David Feige is an American lawyer, legal commentator, and author. He is the author of the memoir Indefensible: One Lawyer's Journey into the Inferno of American Justice and co-creator of the TNT legal drama Raising the Bar, both of which center on the life of the public defender. He is also the co-founder (along with his wife Robin Steinberg) and board chair of The Bronx Freedom Fund, a charitable bail organization in New York State. In 2016 he won the Albert Maysles New Documentary Director Award for Untouchable, a documentary feature he wrote, produced and directed. The film premiered at the Tribeca Film Festival.

==Background==
Feige was raised in Madison, Wisconsin. His mother was a social worker and his father was an economics professor. Feige pursued his undergraduate studies at University of Chicago. After law school, Feige accepted an offer to work as a public defender in New York City.

==Career==
Feige began his legal career as a staff attorney at the Criminal Defense Division of the Legal Aid Society, and held positions at the Civilian Complaint Review Board of New York City and the Neighborhood Defender Service of Harlem, before becoming, in 1997, one of the founding members of The Bronx Defenders. In 1999 Feige was promoted to Trial Chief. In March 2001, he filed the first motion for a double-blind sequential line up in People v. Leo Franco, spawning a series of legal challenges to eyewitness identification procedures around the country.

Feige is the author of the 2006 book Indefensible: One Lawyer's Journey into the Inferno of American Justice, which recounts his experiences as a public defender in The Bronx, New York City.

Feige is co-creator with Steven Bochco (who had read Indefensible) of the TV series, Raising the Bar, which debuted on TNT September 1, 2008 to the highest ratings for a pilot episode in the history of ad-supported cable television. It was Feige's first attempt at screenwriting. The action takes place in the courthouses of New York City and the show deals with issues similar to those of Indefensible, though with fictional characters. The show was renewed by the TNT Cable network. He has written or produced over 100 hours of episodic television having also worked as a Consulting Producer and writer on the television shows The Firm and In Contempt. He also served as a Co-Executive Producer on a number of shows, including Drop Dead Diva, the CBS legal drama Doubt, and Daredevil: Born Again, as well as an Executive Producer on the ABC series For Life.

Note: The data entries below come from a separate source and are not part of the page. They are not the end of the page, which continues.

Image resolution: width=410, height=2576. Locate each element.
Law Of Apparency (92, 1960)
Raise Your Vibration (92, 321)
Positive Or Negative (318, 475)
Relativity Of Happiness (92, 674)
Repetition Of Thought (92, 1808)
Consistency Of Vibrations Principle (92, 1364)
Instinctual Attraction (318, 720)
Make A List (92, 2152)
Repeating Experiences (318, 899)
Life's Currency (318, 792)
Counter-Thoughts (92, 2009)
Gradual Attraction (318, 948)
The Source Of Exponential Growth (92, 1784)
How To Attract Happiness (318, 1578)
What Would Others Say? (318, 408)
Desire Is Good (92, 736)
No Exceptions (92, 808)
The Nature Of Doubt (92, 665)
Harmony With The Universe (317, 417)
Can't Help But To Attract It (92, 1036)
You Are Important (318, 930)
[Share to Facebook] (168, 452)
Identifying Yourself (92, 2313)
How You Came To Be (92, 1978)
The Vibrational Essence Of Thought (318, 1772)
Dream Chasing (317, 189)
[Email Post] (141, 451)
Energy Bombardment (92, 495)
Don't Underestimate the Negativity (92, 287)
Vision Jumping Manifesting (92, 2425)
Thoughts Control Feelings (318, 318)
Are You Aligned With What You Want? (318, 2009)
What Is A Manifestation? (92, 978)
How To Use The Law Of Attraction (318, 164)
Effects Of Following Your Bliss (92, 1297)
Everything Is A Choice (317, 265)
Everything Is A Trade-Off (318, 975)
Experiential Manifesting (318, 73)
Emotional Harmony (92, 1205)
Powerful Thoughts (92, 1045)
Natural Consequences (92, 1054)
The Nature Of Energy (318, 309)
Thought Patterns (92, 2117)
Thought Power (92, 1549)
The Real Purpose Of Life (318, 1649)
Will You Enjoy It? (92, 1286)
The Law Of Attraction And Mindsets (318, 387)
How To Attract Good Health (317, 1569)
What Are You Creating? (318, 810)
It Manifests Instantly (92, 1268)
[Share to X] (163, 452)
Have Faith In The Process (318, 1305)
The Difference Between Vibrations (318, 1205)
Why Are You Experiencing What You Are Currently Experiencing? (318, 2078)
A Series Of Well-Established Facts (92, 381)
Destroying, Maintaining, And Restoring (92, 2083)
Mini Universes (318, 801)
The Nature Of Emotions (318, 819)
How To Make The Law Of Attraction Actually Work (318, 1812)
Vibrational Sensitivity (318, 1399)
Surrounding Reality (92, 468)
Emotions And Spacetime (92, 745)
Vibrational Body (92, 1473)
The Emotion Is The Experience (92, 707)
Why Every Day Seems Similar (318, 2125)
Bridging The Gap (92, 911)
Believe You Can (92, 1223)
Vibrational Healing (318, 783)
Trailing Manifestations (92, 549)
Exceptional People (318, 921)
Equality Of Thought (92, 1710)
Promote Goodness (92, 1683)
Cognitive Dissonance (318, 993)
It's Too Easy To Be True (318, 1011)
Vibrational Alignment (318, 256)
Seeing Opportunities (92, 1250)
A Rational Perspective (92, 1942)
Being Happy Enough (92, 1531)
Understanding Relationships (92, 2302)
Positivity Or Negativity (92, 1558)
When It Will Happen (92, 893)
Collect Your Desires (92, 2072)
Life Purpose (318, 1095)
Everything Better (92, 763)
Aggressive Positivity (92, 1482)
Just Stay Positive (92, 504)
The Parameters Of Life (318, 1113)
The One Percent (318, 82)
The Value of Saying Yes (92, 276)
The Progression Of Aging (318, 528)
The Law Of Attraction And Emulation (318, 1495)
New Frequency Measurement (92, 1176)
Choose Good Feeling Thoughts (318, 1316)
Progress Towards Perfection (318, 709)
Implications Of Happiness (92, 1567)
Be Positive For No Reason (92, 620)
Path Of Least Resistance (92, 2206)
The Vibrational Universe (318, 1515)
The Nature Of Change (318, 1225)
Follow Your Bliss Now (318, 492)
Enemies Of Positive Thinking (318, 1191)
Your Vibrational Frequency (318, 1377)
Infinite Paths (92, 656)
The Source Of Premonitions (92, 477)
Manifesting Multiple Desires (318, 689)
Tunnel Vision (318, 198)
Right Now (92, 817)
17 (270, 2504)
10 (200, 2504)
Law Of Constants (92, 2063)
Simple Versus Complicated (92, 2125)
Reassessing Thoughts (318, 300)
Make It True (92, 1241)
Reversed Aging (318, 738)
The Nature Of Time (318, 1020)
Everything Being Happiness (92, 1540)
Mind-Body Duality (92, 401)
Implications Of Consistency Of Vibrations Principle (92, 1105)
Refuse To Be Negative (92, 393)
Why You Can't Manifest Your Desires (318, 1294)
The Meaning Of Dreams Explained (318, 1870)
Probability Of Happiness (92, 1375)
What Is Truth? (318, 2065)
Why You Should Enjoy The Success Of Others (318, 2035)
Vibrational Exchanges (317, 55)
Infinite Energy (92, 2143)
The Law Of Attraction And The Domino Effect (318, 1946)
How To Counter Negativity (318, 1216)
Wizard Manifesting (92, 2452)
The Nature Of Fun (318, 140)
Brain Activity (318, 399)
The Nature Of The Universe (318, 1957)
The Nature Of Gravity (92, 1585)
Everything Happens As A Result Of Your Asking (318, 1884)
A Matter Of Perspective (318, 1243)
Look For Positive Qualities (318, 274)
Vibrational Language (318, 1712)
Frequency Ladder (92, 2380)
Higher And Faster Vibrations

Feige has appeared on Court TV, MSNBC and National Public Radio to comment on legal issues. He has also written about the law for The New York Times, Los Angeles Times, The Washington Post and Boston Globe, and magazines like Fortune, Slate, The New Yorker, and The Nation. He was on the faculty of the National Criminal Defense College at Walter F. George School of Law in Macon, Georgia, and is currently on leave as Professor of Law and Director of Advocacy Programs at Seton Hall University School of Law in Newark, New Jersey.